== Exercise goal ==
Rewrite the listing from the line with "Check the box" to the line with "tap(39, 343)", including both of those lines and the requests, and multiply every coordinate in the answers by 0.85, rounding to whole numbers with halves going up.

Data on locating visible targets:
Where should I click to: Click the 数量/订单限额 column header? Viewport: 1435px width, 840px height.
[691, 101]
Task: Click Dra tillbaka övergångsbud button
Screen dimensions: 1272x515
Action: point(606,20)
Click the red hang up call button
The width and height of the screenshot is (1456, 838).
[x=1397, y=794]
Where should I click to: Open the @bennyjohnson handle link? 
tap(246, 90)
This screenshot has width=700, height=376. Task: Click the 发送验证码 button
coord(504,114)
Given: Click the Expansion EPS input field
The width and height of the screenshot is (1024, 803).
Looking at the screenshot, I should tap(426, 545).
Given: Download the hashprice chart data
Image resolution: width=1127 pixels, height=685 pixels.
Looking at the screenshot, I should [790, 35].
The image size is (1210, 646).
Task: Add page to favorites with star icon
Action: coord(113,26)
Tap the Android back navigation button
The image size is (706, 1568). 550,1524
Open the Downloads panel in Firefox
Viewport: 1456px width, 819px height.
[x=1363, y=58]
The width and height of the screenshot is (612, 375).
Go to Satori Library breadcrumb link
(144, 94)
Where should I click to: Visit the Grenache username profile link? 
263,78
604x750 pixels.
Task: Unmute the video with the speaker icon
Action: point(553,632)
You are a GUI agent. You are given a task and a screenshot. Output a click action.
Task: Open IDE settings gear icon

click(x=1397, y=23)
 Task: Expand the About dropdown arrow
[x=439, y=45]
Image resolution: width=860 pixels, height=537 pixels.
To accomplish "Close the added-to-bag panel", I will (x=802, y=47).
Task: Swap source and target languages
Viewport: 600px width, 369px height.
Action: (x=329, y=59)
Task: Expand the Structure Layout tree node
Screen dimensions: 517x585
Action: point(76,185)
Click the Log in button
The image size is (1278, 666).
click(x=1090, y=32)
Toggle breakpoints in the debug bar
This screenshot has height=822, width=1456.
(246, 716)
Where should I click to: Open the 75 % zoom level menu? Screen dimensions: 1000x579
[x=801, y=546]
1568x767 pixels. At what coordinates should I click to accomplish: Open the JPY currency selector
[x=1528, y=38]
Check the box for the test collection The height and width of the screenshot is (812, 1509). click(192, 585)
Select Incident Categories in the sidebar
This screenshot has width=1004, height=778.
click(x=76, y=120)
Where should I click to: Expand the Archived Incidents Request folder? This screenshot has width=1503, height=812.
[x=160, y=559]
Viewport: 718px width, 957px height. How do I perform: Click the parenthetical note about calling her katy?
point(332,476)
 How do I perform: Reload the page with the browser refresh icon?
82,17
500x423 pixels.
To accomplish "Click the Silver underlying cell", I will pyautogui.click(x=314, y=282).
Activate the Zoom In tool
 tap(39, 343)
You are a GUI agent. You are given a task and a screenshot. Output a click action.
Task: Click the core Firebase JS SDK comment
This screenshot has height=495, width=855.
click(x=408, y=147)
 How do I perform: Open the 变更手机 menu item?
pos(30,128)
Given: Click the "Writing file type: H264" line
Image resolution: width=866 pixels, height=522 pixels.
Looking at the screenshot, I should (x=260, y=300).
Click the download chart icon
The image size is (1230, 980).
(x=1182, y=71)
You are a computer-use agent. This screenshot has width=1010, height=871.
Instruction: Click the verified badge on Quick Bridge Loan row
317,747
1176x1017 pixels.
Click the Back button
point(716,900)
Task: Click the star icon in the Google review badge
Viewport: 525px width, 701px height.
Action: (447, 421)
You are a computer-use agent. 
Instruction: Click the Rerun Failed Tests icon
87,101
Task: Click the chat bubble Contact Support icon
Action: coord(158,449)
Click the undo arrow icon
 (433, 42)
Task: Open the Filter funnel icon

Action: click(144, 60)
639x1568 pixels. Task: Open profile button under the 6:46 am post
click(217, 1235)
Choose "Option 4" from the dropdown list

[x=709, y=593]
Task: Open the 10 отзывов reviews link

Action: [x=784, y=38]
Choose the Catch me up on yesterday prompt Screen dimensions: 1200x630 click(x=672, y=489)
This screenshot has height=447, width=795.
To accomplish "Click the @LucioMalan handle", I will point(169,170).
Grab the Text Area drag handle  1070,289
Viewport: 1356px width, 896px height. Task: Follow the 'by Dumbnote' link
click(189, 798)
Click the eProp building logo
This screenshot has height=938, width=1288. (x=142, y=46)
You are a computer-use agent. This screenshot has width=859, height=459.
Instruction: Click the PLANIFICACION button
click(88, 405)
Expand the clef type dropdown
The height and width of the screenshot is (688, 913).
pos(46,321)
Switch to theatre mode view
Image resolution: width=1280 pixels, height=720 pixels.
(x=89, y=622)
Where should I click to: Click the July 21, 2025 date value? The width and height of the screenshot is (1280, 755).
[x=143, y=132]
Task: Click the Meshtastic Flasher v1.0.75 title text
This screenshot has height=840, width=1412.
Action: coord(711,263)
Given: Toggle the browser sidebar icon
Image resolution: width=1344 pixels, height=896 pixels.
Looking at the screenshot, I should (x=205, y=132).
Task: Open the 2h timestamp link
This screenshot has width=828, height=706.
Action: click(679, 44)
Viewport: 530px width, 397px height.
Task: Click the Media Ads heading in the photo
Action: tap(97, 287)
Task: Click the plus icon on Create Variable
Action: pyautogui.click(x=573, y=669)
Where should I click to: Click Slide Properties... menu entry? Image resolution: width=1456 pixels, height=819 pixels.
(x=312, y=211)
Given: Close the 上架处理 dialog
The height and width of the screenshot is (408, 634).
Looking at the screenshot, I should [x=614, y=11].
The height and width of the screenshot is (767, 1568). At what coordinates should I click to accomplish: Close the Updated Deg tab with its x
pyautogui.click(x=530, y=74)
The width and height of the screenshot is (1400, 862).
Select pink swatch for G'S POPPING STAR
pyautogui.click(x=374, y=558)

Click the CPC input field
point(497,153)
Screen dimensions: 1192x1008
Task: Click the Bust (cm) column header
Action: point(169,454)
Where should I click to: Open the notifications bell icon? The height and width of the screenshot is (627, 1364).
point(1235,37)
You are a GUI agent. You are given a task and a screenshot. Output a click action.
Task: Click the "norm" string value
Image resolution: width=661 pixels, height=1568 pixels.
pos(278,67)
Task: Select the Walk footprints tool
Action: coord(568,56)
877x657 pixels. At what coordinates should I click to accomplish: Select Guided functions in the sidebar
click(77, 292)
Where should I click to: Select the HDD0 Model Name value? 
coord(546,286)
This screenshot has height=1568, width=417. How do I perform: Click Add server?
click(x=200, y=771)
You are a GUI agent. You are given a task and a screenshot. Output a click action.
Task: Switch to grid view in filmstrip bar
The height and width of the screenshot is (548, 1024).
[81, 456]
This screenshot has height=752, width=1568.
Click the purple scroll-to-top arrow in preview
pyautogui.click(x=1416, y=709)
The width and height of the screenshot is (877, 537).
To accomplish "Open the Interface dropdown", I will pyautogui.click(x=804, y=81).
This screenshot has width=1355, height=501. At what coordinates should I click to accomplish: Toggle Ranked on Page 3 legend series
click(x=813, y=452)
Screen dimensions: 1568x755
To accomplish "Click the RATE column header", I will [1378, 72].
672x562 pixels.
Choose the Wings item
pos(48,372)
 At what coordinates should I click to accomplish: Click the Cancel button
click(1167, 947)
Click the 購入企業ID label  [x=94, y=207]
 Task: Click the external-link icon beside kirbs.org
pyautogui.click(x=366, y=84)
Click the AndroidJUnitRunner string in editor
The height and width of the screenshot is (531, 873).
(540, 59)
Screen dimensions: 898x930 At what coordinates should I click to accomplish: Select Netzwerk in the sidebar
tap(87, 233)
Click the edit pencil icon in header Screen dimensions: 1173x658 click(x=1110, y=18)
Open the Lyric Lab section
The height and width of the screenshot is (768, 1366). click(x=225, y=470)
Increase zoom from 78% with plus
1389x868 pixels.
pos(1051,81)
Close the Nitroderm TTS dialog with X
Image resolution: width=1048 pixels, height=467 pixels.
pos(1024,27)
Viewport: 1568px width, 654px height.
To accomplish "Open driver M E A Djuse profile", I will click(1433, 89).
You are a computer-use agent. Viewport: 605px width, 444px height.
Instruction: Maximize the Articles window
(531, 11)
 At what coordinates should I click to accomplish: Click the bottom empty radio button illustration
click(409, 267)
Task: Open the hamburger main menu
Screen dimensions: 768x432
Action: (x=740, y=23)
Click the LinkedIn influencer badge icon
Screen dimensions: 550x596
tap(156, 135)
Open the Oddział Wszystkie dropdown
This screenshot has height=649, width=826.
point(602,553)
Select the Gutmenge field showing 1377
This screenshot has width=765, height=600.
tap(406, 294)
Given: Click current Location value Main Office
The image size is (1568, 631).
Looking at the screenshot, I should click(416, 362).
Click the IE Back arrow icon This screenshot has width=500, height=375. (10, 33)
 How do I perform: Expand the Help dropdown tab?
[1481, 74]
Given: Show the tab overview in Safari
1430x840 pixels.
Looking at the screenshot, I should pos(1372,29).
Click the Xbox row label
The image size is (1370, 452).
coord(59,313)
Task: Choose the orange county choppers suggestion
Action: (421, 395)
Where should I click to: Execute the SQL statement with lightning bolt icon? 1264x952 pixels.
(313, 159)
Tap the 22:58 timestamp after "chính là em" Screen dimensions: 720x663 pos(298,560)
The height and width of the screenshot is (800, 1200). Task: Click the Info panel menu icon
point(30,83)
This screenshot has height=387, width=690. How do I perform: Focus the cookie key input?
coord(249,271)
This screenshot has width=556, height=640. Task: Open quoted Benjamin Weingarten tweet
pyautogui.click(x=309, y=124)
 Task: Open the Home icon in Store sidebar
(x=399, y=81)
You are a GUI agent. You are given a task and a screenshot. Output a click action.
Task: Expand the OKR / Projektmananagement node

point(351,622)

== Result ==
Check the box for the test collection The height and width of the screenshot is (812, 1509). click(163, 497)
Select Incident Categories in the sidebar
This screenshot has width=1004, height=778.
click(x=65, y=102)
Where should I click to: Expand the Archived Incidents Request folder? This screenshot has width=1503, height=812.
[x=136, y=475]
Viewport: 718px width, 957px height. How do I perform: Click the parenthetical note about calling her katy?
point(282,405)
 How do I perform: Reload the page with the browser refresh icon?
70,14
500x423 pixels.
To accomplish "Click the Silver underlying cell", I will pyautogui.click(x=267, y=240).
Activate the Zoom In tool
 tap(33, 292)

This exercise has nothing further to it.